**REQUIRED WORK**
The entries shown below should be output exactly as they appear.

[Dataset entries]
┏━━

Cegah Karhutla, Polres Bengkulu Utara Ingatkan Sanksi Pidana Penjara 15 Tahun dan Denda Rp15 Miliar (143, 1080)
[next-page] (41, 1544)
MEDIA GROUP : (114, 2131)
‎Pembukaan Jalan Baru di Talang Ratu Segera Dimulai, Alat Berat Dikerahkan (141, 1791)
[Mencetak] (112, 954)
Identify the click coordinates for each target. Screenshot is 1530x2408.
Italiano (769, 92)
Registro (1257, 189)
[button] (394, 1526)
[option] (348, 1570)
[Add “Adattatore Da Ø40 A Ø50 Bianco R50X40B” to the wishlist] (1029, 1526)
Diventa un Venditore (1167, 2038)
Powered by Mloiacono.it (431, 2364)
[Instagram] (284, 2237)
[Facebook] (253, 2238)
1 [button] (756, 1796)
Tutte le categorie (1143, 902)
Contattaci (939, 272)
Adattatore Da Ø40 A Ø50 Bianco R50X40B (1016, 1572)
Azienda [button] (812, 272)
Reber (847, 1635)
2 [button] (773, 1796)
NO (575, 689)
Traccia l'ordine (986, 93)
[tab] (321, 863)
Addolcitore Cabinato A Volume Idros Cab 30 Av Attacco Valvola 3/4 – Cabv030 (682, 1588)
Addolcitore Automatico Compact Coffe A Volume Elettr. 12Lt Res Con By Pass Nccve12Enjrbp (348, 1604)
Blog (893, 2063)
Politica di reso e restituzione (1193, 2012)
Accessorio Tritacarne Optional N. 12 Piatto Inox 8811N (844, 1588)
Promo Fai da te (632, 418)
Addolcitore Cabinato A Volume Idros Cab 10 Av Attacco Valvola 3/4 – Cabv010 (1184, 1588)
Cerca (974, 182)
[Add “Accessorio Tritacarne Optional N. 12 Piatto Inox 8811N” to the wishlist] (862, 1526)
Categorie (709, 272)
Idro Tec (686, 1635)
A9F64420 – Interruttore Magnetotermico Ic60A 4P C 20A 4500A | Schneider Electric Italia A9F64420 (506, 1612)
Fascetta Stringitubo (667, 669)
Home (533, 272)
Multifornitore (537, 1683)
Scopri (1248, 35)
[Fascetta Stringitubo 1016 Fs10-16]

┗━━

**EXERCISE RESPONSE**
Cegah Karhutla, Polres Bengkulu Utara Ingatkan Sanksi Pidana Penjara 15 Tahun dan Denda Rp15 Miliar (143, 1080)
[next-page] (41, 1544)
MEDIA GROUP : (114, 2131)
‎Pembukaan Jalan Baru di Talang Ratu Segera Dimulai, Alat Berat Dikerahkan (141, 1791)
[Mencetak] (112, 954)
Identify the click coordinates for each target. Screenshot is 1530x2408.
Italiano (769, 92)
Registro (1257, 189)
[button] (394, 1526)
[option] (348, 1570)
[Add “Adattatore Da Ø40 A Ø50 Bianco R50X40B” to the wishlist] (1029, 1526)
Diventa un Venditore (1167, 2038)
Powered by Mloiacono.it (431, 2364)
[Instagram] (284, 2237)
[Facebook] (253, 2238)
1 [button] (756, 1796)
Tutte le categorie (1143, 902)
Contattaci (939, 272)
Adattatore Da Ø40 A Ø50 Bianco R50X40B (1016, 1572)
Azienda [button] (812, 272)
Reber (847, 1635)
2 [button] (773, 1796)
NO (575, 689)
Traccia l'ordine (986, 93)
[tab] (321, 863)
Addolcitore Cabinato A Volume Idros Cab 30 Av Attacco Valvola 3/4 – Cabv030 (682, 1588)
Addolcitore Automatico Compact Coffe A Volume Elettr. 12Lt Res Con By Pass Nccve12Enjrbp (348, 1604)
Blog (893, 2063)
Politica di reso e restituzione (1193, 2012)
Accessorio Tritacarne Optional N. 12 Piatto Inox 8811N (844, 1588)
Promo Fai da te (632, 418)
Addolcitore Cabinato A Volume Idros Cab 10 Av Attacco Valvola 3/4 – Cabv010 (1184, 1588)
Cerca (974, 182)
[Add “Accessorio Tritacarne Optional N. 12 Piatto Inox 8811N” to the wishlist] (862, 1526)
Categorie (709, 272)
Idro Tec (686, 1635)
A9F64420 – Interruttore Magnetotermico Ic60A 4P C 20A 4500A | Schneider Electric Italia A9F64420 (506, 1612)
Fascetta Stringitubo (667, 669)
Home (533, 272)
Multifornitore (537, 1683)
Scopri (1248, 35)
[Fascetta Stringitubo 1016 Fs10-16]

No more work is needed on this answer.